Records from a dataset:
• • • • •

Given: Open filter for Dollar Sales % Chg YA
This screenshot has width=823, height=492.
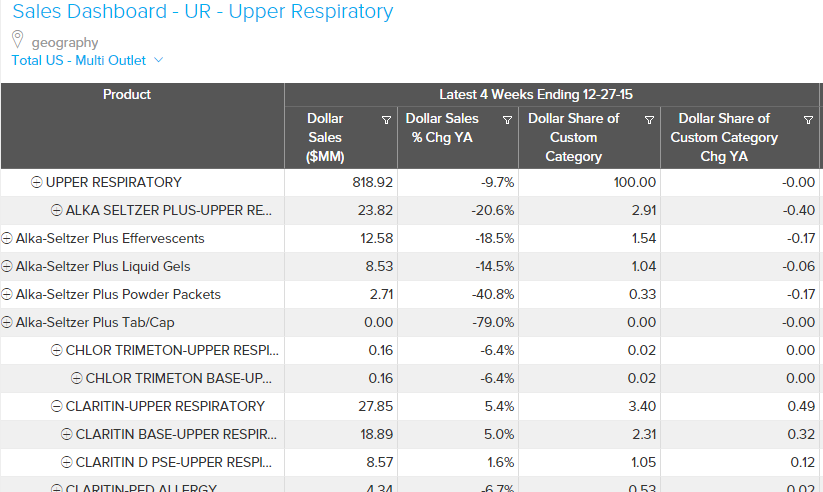Looking at the screenshot, I should click(507, 120).
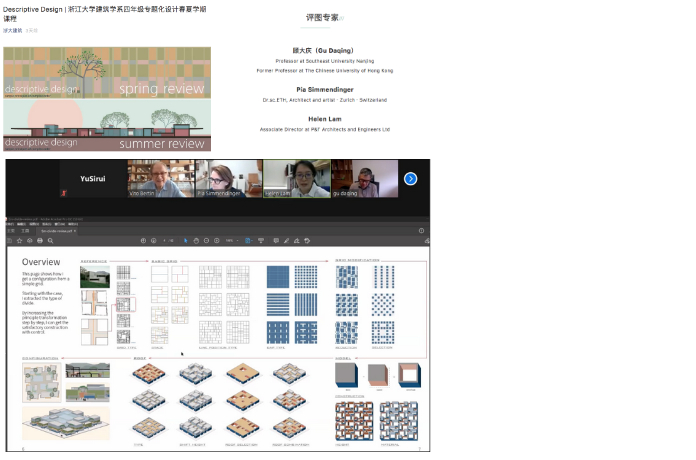Go to previous page with the up arrow

click(x=141, y=241)
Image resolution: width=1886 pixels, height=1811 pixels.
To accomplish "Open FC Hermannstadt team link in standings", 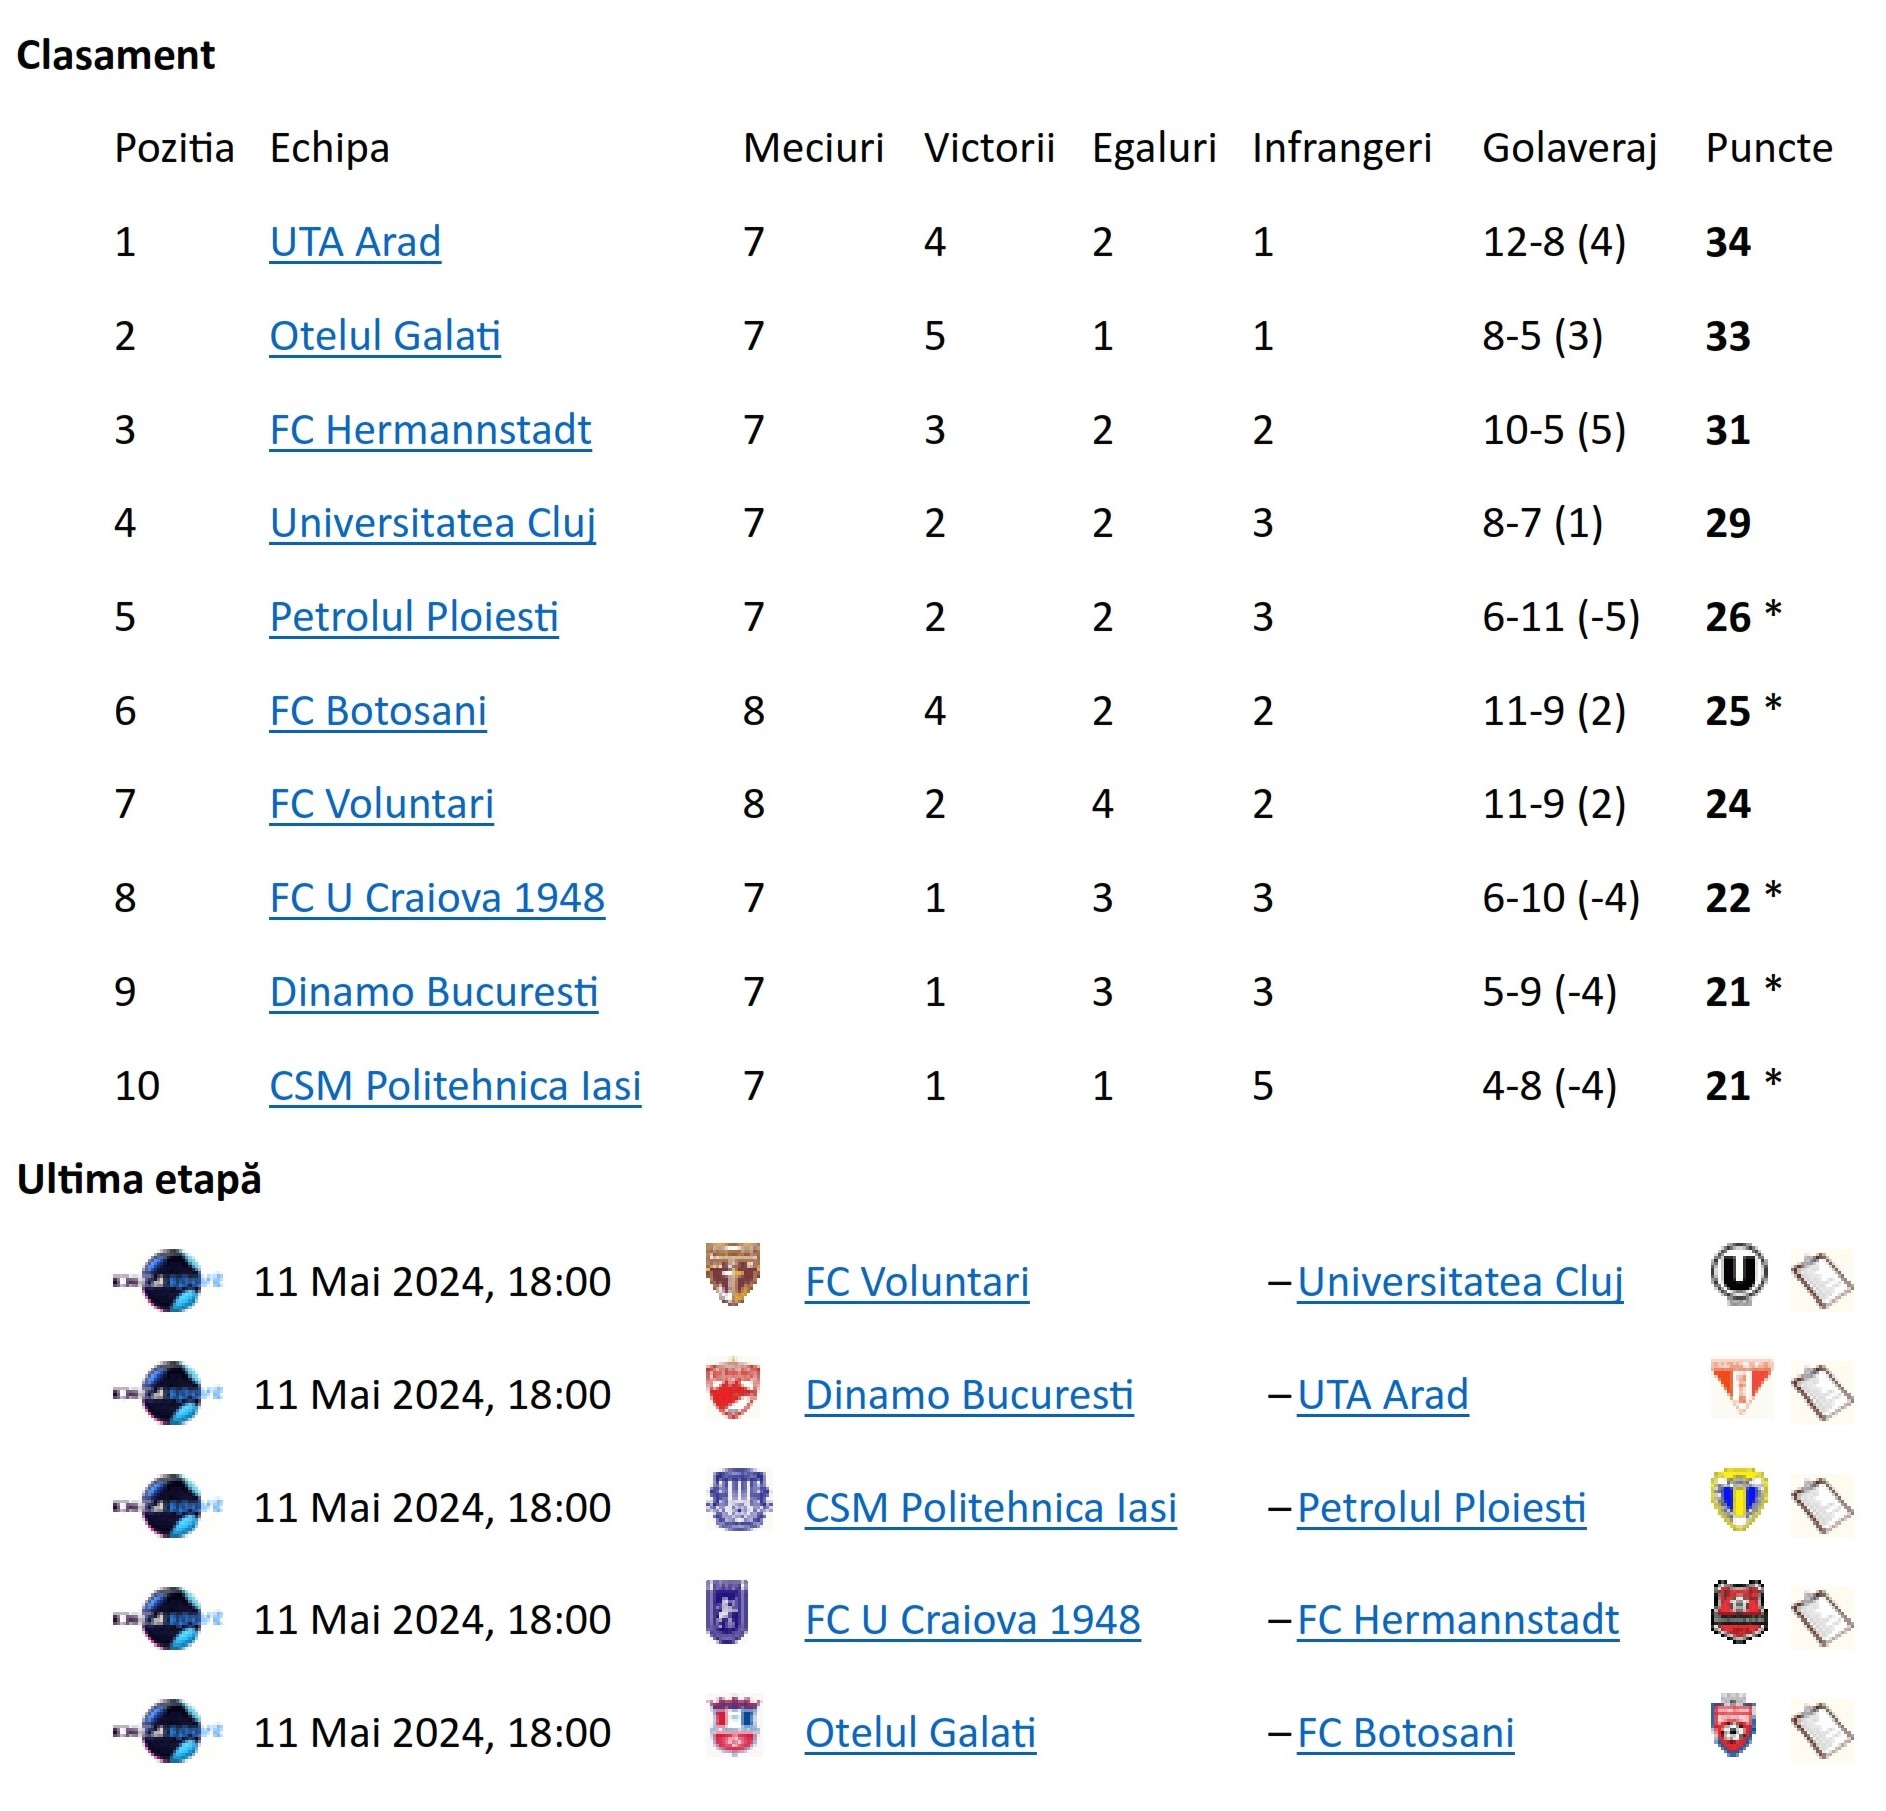I will (x=430, y=430).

• • • • •

Reproduce the lines from the start of the records through the line containing "click(x=141, y=241)", inclusive, replacing "Dollar Sales" with "Unit Sales" and leaving everything else unchanged. Omit the pictures from your answer.

▸ **Response**
Given: Open filter for Unit Sales % Chg YA
This screenshot has width=823, height=492.
Looking at the screenshot, I should click(507, 120).
Go to previous page with the up arrow

click(x=141, y=241)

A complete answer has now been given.